Like all pensions, a SIPP offers up to 45% tax relief on contributions and there is no UK capital gains tax or further UK income tax to pay. The tax benefits will depend on your individual circumstances and tax rules are subject to change by the government.
However, whereas traditional pensions typically limit investment choice to a shorter list of funds, normally run by the pension company's own fund managers, a SIPP lets you invest almost anywhere you like and choose your own investments.
So you can have a buy-to-let property in a SIPP Landlords would need to swap property for shares and then put the shares into a SIPP as contributions to a SIPP, attract tax relief at your highest rate.
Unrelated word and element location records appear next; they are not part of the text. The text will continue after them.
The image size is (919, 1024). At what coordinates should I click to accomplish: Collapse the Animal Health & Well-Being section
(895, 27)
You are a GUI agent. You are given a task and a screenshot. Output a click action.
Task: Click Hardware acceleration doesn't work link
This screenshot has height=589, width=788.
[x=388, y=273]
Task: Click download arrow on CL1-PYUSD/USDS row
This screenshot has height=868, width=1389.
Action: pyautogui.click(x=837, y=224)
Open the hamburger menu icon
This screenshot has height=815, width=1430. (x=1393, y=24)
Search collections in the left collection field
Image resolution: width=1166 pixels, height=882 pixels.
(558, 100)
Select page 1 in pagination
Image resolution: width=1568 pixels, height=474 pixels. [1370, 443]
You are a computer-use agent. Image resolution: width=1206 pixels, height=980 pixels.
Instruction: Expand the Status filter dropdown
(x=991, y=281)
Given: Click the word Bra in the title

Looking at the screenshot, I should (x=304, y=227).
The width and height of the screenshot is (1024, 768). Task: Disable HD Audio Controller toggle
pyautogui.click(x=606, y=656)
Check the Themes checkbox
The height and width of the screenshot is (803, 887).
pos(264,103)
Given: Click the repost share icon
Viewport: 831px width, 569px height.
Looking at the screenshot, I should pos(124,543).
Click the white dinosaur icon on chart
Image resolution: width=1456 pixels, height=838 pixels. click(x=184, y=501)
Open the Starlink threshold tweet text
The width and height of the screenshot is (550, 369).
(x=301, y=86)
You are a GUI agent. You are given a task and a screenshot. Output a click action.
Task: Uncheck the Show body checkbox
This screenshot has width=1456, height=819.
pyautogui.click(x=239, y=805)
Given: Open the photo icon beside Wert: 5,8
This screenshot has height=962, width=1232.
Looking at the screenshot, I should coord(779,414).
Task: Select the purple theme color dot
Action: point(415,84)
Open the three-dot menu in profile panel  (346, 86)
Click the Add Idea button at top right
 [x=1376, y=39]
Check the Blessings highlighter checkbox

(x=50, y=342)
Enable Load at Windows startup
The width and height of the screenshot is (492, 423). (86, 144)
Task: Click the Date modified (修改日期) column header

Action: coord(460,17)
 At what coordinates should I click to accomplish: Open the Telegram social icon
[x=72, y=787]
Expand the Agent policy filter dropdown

For basic-rate taxpayers, your will automatically claim 20% tax relief on your contributions. This boosts, say, an £80 contribution to £100. Higher-rate taxpayers can claim extra relief through their tax returns, potentially reducing the cost of a £100 pension contribution to as little as £55.
The proceeds can then grow tax-free inside this tax shelter, rolling up tax-free dividends and capital gains over the years ahead.
Landlords who own buy-to-let properties via limited companies can avoid the usual corporation tax of 20% charged on capital gains by exchanging their company shares for trust shares. These share swaps do not trigger CGT, so landlords can defer this tax bill until they later sell their REIT shares. In addition, since there is no CGT to pay on share exchanges, the trust will pay 'above market value' for limited companies acquired through such swaps.